Neues aus Absurdistan: Staatsanwaltschaft Dresden rudert zurück
Dresden/Jena. Die Wirrungen in den sächsischen Ermittlungen gegen Lothar König und dessen Tochter Katharina König haben
einen weiteren Höhepunkt erreicht. Nach Information der Anwältin der Thüringer Linken Landtagsabgeordneten König behauptet die Staatsanwaltschaft Dresden nun, keinerlei Vorermittlungen gegen Katharina Königwegen Landfriedensbruchs bei den Protesten gegen einen Naziaufmarsch am 19. Februar in Dresden zu führen.
Stattdessen, so die Staatsanwaltschaft, sei dem Amtsgericht Dresden ein Fehler unterlaufen. Dieses hatte die Abgeordnete der Linken in einem Schriftstück über die laufenden Ermittlungen in Kenntnis gesetzt. In dem Schriftstück ist auch ein allgemeines Aktenzeichen der Staatsanwaltschaft aufgeführt, welches die Ermittlungsarbeit belegt.

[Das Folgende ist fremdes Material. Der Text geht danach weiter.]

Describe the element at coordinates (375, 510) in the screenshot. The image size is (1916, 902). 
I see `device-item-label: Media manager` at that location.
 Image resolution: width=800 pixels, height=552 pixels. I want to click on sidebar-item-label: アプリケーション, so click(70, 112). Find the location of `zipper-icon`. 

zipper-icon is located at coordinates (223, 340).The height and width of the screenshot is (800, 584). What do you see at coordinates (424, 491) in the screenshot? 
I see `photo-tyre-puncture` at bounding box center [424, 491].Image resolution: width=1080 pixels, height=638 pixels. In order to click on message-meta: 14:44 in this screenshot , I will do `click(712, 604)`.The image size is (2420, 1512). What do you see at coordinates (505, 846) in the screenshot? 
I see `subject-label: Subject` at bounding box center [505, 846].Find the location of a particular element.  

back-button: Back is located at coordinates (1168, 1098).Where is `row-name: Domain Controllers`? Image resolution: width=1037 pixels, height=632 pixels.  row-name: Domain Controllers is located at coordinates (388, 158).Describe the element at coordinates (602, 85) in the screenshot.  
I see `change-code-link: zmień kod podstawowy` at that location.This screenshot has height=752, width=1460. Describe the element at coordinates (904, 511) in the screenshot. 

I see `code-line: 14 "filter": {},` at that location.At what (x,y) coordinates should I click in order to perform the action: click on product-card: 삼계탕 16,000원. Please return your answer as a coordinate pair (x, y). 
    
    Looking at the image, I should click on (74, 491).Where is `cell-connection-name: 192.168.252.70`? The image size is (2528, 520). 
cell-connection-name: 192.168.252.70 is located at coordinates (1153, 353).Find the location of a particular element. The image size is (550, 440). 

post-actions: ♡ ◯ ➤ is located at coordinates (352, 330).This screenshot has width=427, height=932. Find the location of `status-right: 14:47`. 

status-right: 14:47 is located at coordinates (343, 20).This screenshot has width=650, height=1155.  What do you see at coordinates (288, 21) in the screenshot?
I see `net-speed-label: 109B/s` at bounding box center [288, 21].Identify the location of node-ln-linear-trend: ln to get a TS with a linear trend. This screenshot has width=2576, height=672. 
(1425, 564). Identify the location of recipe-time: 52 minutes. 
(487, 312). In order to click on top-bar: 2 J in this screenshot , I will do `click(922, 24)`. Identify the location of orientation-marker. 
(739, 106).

Gegen Katharina König dürfen auf Grund der Immunität aller Landtagsabgeordneten keine Ermittlungen ohne Information des Justizausschusses geführt werden – auch keine Vorermittlungen. “Die Behörden in Dresden haben eine nicht-rechtliche Ermittlung betrieben und probieren nun alles, um diesen weiteren Fauxpas zu verschleiern. Immer wenn ich denke, absurder wird es nicht, leisten sich die Dresdner Behörden eine weitere rechtsstaatliche Unglaublichkeit”, sagt Katharina König.